DOJ's Public Integrity Section gave House General Counsel Irvin Nathan an opportunity to nominate a witness to testify at a pretrial hearing June 14 in Washington federal district court. Nathan’s office declined the invitation. DOJ went ahead and issued a subpoena to John Sassaman, chief counsel and staff director to the Senate Ethics Committee.
Sassaman served from July 2001 to February 2008 as counsel, and later as senior counsel, to the House Ethics Committee. DOJ issued a subpoena to Sassaman on May 17 to compel him to testify at a hearing in the government’s case against Fraser Verrusio, a former policy director of the House Committee on Transportation and Infrastructure. Verrusio was charged in March 2009 with conspiracy, accepting an illegal gratuity and making a false statement.
Earlier this week, lawyers for Sassaman filed court papers in the U.S. District Court for the District of Columbia urging a judge to quash the Justice Department’s subpoena on the grounds that it seeks to compel testimony that is privileged under the speech or debate clause.

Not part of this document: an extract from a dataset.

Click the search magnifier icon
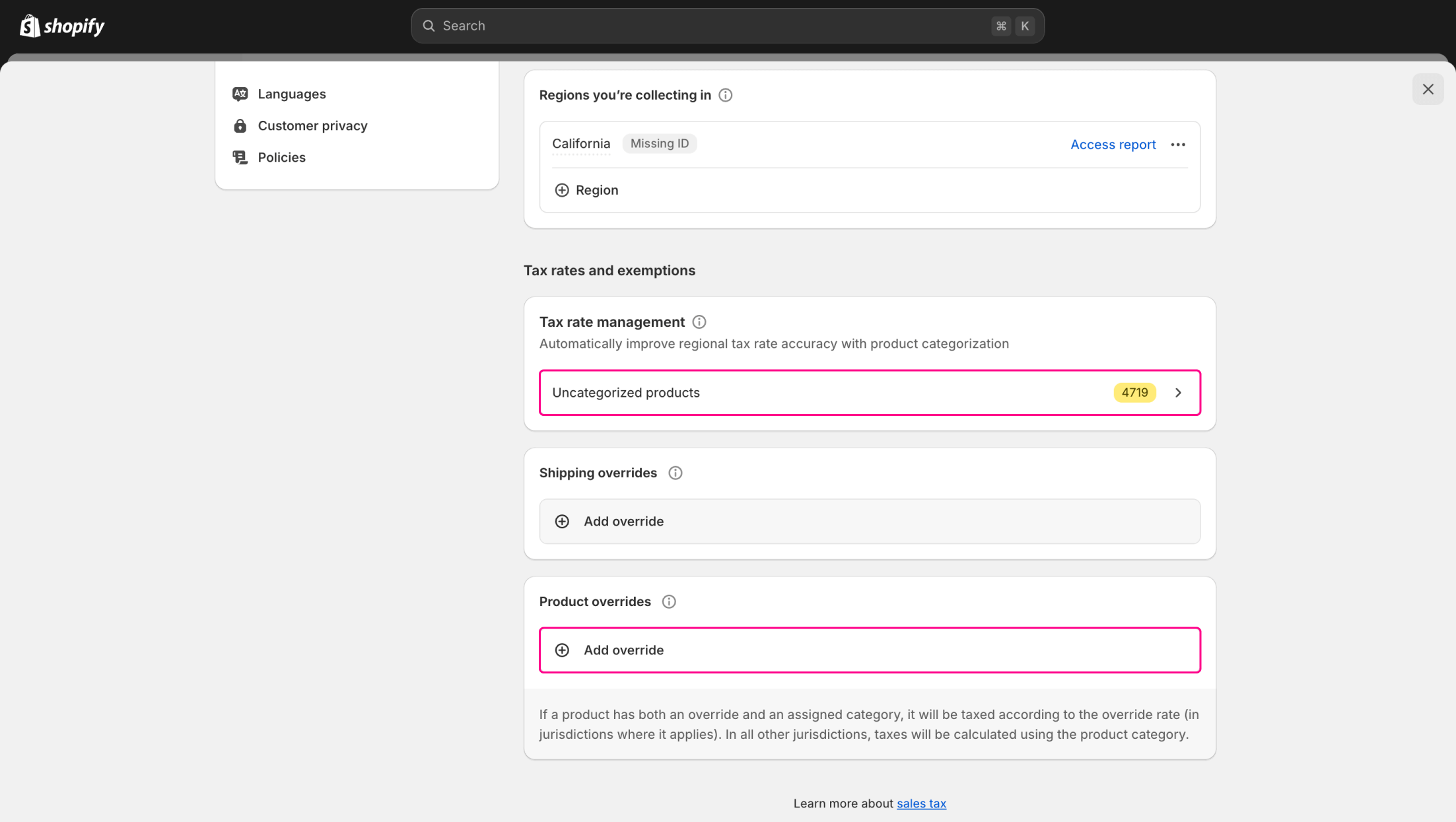Screen dimensions: 1456x822 (429, 26)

The privilege is “designed to allow the legislative branch to fulfill constitutional responsibilities independently and free from outside interference or questioning,” House assistant counsel John Filamor wrote in court papers June 8. The speech or debate clause is most often invoked by members of Congress to block requests for testimony that would delve into legislative activity—including drafting legislation and conducting hearings on proposed legislation.
The House Ethics Committee does not frequently engage in “legislative activity,” Filamor said in court papers. But the committee does participate in proceedings that the Constitution “places within the jurisdiction of either House.”

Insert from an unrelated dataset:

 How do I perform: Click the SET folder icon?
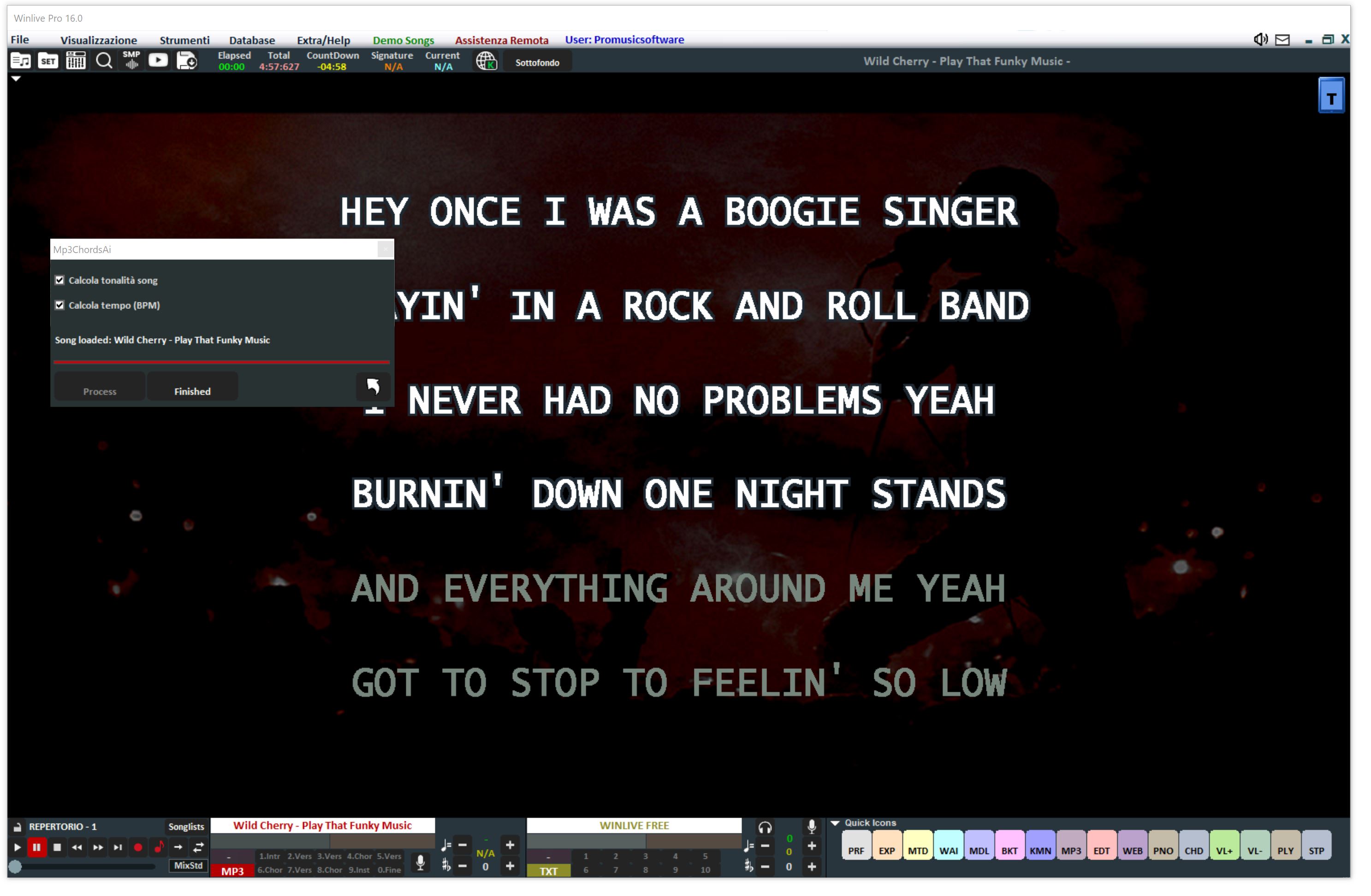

To support his motion to quash, Filamor points to a 2002 decision in Washington federal district court where then-Chief Judge Thomas Hogan quashed a subpoena seeking testimony from several members of Congress.

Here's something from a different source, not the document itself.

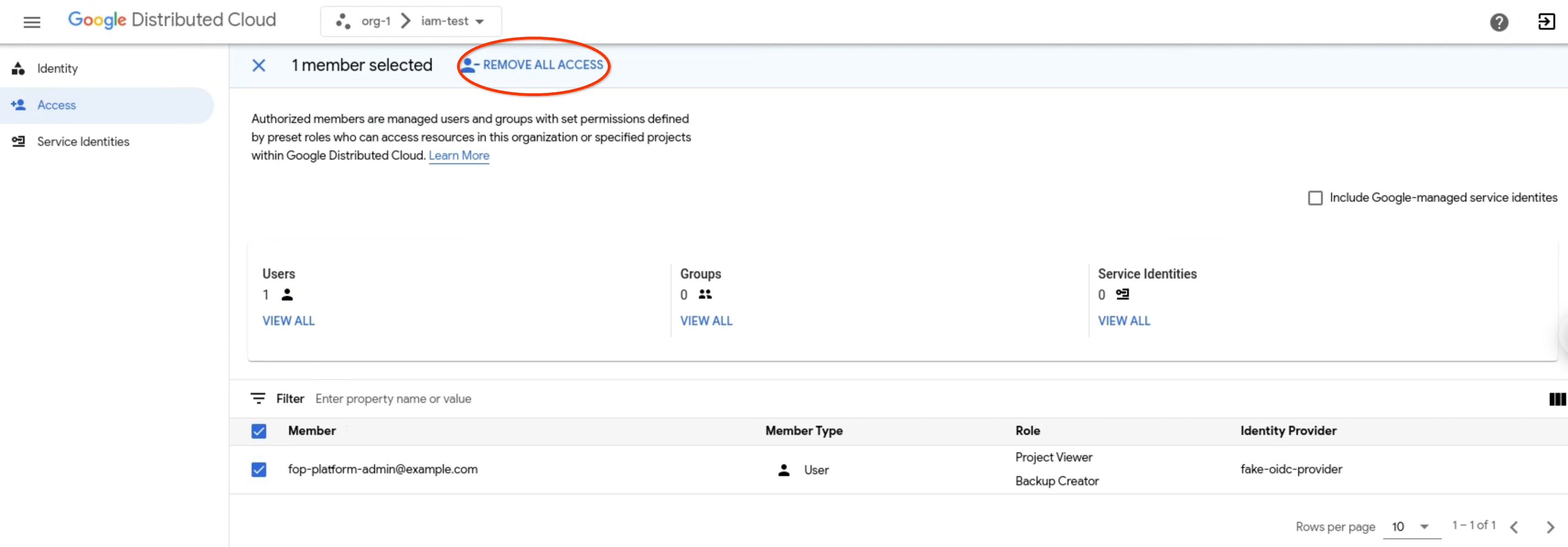Click the sign out icon
Viewport: 1568px width, 547px height.
coord(1546,22)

Filamor said the House could have decided not to assert the speech or debate privilege. “The Committee, however, has not elected to do that in this case,” he said in court papers. Filamor did not elaborate.
The Justice Department has not filed court papers responding to Filamor's motion to quash the subpoena which was issued by Public Integrity Section trial attorneys M. Kendall Day and Peter Sprung. The hearing Monday is before Judge Richard Roberts.
Filamor and Day were not immediately be reached for comment this morning on the subpoena.
On April 10, Day sent a letter to Filamor asking the House General Counse’s Office “nominate a witness to testify” at a June 14 pretrial hearing. Day specifically sought a person who had worked in the House Ethics Committee in April 2004.
Day said in the letter that the nominee would potentially testify about the substance of a House financial disclosure reports—what it is, who is required to file it and what information is supposed to be disclosed. Also, Day said the person could be called on to “aid in establishing the materiality of the false statements contained” Verrusio’s financial disclosure report.
“The Committee decided against nominating such a witness,” Filamor wrote in court papers this week. “The Justice Department subsequently decided itself to nominate, and ultimately subpoena, Mr. Sassaman for this purpose.”
A lawyer for Verrusio, Katten Muchin Rosenman partner Joshua Berman, was not immediately reached for comment this morning.